Converti tutti i dati qui sotto in una lista JSON di stringhe, con una stringa per ogni riga e senza le righe vuote.
--------------------------------------------------
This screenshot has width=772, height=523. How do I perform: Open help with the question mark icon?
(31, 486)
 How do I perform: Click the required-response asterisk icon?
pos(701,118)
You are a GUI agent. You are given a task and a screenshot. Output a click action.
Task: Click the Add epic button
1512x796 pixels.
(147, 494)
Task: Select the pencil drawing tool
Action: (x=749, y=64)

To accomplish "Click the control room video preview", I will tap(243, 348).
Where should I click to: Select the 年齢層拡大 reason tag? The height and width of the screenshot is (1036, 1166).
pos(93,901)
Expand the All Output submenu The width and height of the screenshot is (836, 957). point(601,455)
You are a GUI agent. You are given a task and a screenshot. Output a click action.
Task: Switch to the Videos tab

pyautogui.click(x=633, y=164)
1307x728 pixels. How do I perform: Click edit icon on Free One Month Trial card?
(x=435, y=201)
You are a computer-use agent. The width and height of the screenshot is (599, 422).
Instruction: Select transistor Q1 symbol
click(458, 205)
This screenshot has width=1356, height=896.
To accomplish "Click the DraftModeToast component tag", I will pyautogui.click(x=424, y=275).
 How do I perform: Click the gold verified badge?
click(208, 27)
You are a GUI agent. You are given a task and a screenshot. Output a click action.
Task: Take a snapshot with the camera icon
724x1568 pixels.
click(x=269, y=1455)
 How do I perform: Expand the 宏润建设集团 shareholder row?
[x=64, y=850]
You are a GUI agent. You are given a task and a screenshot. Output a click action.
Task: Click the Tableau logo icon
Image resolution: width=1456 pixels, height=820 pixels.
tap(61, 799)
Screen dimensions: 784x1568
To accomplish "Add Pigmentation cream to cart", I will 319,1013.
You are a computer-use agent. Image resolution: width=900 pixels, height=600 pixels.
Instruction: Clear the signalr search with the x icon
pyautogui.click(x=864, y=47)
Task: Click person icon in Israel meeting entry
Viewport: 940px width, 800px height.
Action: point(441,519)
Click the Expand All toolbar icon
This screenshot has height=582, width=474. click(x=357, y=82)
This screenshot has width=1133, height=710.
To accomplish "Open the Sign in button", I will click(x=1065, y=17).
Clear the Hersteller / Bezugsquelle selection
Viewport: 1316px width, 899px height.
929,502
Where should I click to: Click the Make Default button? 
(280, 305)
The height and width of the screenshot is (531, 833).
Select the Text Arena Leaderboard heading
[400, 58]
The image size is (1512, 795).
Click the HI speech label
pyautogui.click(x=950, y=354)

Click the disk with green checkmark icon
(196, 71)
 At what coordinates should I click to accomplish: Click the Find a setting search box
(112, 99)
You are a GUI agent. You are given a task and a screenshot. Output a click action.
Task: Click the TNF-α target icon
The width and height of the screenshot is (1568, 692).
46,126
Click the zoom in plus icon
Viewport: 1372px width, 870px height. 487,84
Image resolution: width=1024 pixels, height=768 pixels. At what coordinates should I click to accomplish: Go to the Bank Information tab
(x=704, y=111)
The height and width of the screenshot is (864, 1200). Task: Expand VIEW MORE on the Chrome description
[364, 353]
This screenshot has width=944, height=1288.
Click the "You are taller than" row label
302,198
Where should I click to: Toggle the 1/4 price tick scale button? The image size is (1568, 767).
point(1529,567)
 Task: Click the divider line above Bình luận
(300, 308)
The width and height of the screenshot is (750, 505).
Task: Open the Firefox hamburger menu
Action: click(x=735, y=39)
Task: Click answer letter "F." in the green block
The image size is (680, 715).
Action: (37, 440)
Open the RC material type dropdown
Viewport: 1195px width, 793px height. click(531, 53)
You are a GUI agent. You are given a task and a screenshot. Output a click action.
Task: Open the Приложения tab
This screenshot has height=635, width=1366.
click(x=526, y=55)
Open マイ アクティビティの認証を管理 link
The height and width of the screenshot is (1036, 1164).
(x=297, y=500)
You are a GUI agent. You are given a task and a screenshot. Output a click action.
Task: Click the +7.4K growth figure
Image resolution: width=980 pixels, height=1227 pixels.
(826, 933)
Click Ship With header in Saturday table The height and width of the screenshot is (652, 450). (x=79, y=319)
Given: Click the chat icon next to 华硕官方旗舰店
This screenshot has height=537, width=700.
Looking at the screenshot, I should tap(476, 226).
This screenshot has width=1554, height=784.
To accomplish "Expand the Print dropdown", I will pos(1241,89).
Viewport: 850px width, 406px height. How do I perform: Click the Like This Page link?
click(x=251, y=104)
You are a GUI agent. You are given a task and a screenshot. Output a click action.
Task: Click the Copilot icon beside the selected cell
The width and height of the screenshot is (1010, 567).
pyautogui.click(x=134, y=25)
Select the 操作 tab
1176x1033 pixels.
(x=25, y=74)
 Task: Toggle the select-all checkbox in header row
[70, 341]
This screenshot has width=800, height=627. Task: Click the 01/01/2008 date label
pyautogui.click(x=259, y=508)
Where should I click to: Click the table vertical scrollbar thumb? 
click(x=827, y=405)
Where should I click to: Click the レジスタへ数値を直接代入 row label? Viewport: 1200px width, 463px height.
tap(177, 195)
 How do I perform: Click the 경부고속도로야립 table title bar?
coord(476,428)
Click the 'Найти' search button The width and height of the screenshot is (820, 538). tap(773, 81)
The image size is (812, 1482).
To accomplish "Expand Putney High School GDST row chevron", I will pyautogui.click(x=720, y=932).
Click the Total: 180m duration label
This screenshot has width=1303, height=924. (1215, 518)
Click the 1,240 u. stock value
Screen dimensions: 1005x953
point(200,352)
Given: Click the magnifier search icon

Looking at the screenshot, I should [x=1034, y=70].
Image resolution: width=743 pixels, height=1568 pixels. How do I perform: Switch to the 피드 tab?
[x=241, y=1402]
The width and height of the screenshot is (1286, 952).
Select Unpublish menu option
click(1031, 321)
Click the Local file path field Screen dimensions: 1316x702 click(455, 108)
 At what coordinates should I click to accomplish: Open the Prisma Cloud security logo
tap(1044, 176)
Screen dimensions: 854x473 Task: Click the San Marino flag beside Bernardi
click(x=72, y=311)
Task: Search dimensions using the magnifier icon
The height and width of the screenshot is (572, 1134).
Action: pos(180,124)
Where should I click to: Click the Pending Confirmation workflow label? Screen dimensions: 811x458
--------------------------------------------------
**RISULTATO DELL'ESERCIZIO**
[
  "This screenshot has width=772, height=523. How do I perform: Open help with the question mark icon?",
  "(31, 486)",
  " How do I perform: Click the required-response asterisk icon?",
  "pos(701,118)",
  "You are a GUI agent. You are given a task and a screenshot. Output a click action.",
  "Task: Click the Add epic button",
  "1512x796 pixels.",
  "(147, 494)",
  "Task: Select the pencil drawing tool",
  "Action: (x=749, y=64)",
  "To accomplish \"Click the control room video preview\", I will tap(243, 348).",
  "Where should I click to: Select the 年齢層拡大 reason tag? The height and width of the screenshot is (1036, 1166).",
  "pos(93,901)",
  "Expand the All Output submenu The width and height of the screenshot is (836, 957). point(601,455)",
  "You are a GUI agent. You are given a task and a screenshot. Output a click action.",
  "Task: Switch to the Videos tab",
  "pyautogui.click(x=633, y=164)",
  "1307x728 pixels. How do I perform: Click edit icon on Free One Month Trial card?",
  "(x=435, y=201)",
  "You are a computer-use agent. The width and height of the screenshot is (599, 422).",
  "Instruction: Select transistor Q1 symbol",
  "click(458, 205)",
  "This screenshot has width=1356, height=896.",
  "To accomplish \"Click the DraftModeToast component tag\", I will pyautogui.click(x=424, y=275).",
  " How do I perform: Click the gold verified badge?",
  "click(208, 27)",
  "You are a GUI agent. You are given a task and a screenshot. Output a click action.",
  "Task: Take a snapshot with the camera icon",
  "724x1568 pixels.",
  "click(x=269, y=1455)",
  " How do I perform: Expand the 宏润建设集团 shareholder row?",
  "[x=64, y=850]",
  "You are a GUI agent. You are given a task and a screenshot. Output a click action.",
  "Task: Click the Tableau logo icon",
  "Image resolution: width=1456 pixels, height=820 pixels.",
  "tap(61, 799)",
  "Screen dimensions: 784x1568",
  "To accomplish \"Add Pigmentation cream to cart\", I will 319,1013.",
  "You are a computer-use agent. Image resolution: width=900 pixels, height=600 pixels.",
  "Instruction: Clear the signalr search with the x icon",
  "pyautogui.click(x=864, y=47)",
  "Task: Click person icon in Israel meeting entry",
  "Viewport: 940px width, 800px height.",
  "Action: point(441,519)",
  "Click the Expand All toolbar icon",
  "This screenshot has height=582, width=474. click(x=357, y=82)",
  "This screenshot has width=1133, height=710.",
  "To accomplish \"Open the Sign in button\", I will click(x=1065, y=17).",
  "Clear the Hersteller / Bezugsquelle selection",
  "Viewport: 1316px width, 899px height.",
  "929,502",
  "Where should I click to: Click the Make Default button? ",
  "(280, 305)",
  "The height and width of the screenshot is (531, 833).",
  "Select the Text Arena Leaderboard heading",
  "[400, 58]",
  "The image size is (1512, 795).",
  "Click the HI speech label",
  "pyautogui.click(x=950, y=354)",
  "Click the disk with green checkmark icon",
  "(196, 71)",
  " At what coordinates should I click to accomplish: Click the Find a setting search box",
  "(112, 99)",
  "You are a GUI agent. You are given a task and a screenshot. Output a click action.",
  "Task: Click the TNF-α target icon",
  "The width and height of the screenshot is (1568, 692).",
  "46,126",
  "Click the zoom in plus icon",
  "Viewport: 1372px width, 870px height. 487,84",
  "Image resolution: width=1024 pixels, height=768 pixels. At what coordinates should I click to accomplish: Go to the Bank Information tab",
  "(x=704, y=111)",
  "The height and width of the screenshot is (864, 1200). Task: Expand VIEW MORE on the Chrome description",
  "[364, 353]",
  "This screenshot has width=944, height=1288.",
  "Click the \"You are taller than\" row label",
  "302,198",
  "Where should I click to: Toggle the 1/4 price tick scale button? The image size is (1568, 767).",
  "point(1529,567)",
  " Task: Click the divider line above Bình luận",
  "(300, 308)",
  "The width and height of the screenshot is (750, 505).",
  "Task: Open the Firefox hamburger menu",
  "Action: click(x=735, y=39)",
  "Task: Click answer letter \"F.\" in the green block",
  "The image size is (680, 715).",
  "Action: (37, 440)",
  "Open the RC material type dropdown",
  "Viewport: 1195px width, 793px height. click(531, 53)",
  "You are a GUI agent. You are given a task and a screenshot. Output a click action.",
  "Task: Open the Приложения tab",
  "This screenshot has height=635, width=1366.",
  "click(x=526, y=55)",
  "Open マイ アクティビティの認証を管理 link",
  "The height and width of the screenshot is (1036, 1164).",
  "(x=297, y=500)",
  "You are a GUI agent. You are given a task and a screenshot. Output a click action.",
  "Task: Click the +7.4K growth figure",
  "Image resolution: width=980 pixels, height=1227 pixels.",
  "(826, 933)",
  "Click Ship With header in Saturday table The height and width of the screenshot is (652, 450). (x=79, y=319)",
  "Given: Click the chat icon next to 华硕官方旗舰店",
  "This screenshot has height=537, width=700.",
  "Looking at the screenshot, I should tap(476, 226).",
  "This screenshot has width=1554, height=784.",
  "To accomplish \"Expand the Print dropdown\", I will pos(1241,89).",
  "Viewport: 850px width, 406px height. How do I perform: Click the Like This Page link?",
  "click(x=251, y=104)",
  "You are a GUI agent. You are given a task and a screenshot. Output a click action.",
  "Task: Click the Copilot icon beside the selected cell",
  "The width and height of the screenshot is (1010, 567).",
  "pyautogui.click(x=134, y=25)",
  "Select the 操作 tab",
  "1176x1033 pixels.",
  "(x=25, y=74)",
  " Task: Toggle the select-all checkbox in header row",
  "[70, 341]",
  "This screenshot has width=800, height=627. Task: Click the 01/01/2008 date label",
  "pyautogui.click(x=259, y=508)",
  "Where should I click to: Click the table vertical scrollbar thumb? ",
  "click(x=827, y=405)",
  "Where should I click to: Click the レジスタへ数値を直接代入 row label? Viewport: 1200px width, 463px height.",
  "tap(177, 195)",
  " How do I perform: Click the 경부고속도로야립 table title bar?",
  "coord(476,428)",
  "Click the 'Найти' search button The width and height of the screenshot is (820, 538). tap(773, 81)",
  "The image size is (812, 1482).",
  "To accomplish \"Expand Putney High School GDST row chevron\", I will pyautogui.click(x=720, y=932).",
  "Click the Total: 180m duration label",
  "This screenshot has width=1303, height=924. (1215, 518)",
  "Click the 1,240 u. stock value",
  "Screen dimensions: 1005x953",
  "point(200,352)",
  "Given: Click the magnifier search icon",
  "Looking at the screenshot, I should [x=1034, y=70].",
  "Image resolution: width=743 pixels, height=1568 pixels. How do I perform: Switch to the 피드 tab?",
  "[x=241, y=1402]",
  "The width and height of the screenshot is (1286, 952).",
  "Select Unpublish menu option",
  "click(1031, 321)",
  "Click the Local file path field Screen dimensions: 1316x702 click(455, 108)",
  " At what coordinates should I click to accomplish: Open the Prisma Cloud security logo",
  "tap(1044, 176)",
  "Screen dimensions: 854x473 Task: Click the San Marino flag beside Bernardi",
  "click(x=72, y=311)",
  "Task: Search dimensions using the magnifier icon",
  "The height and width of the screenshot is (572, 1134).",
  "Action: pos(180,124)",
  "Where should I click to: Click the Pending Confirmation workflow label? Screen dimensions: 811x458"
]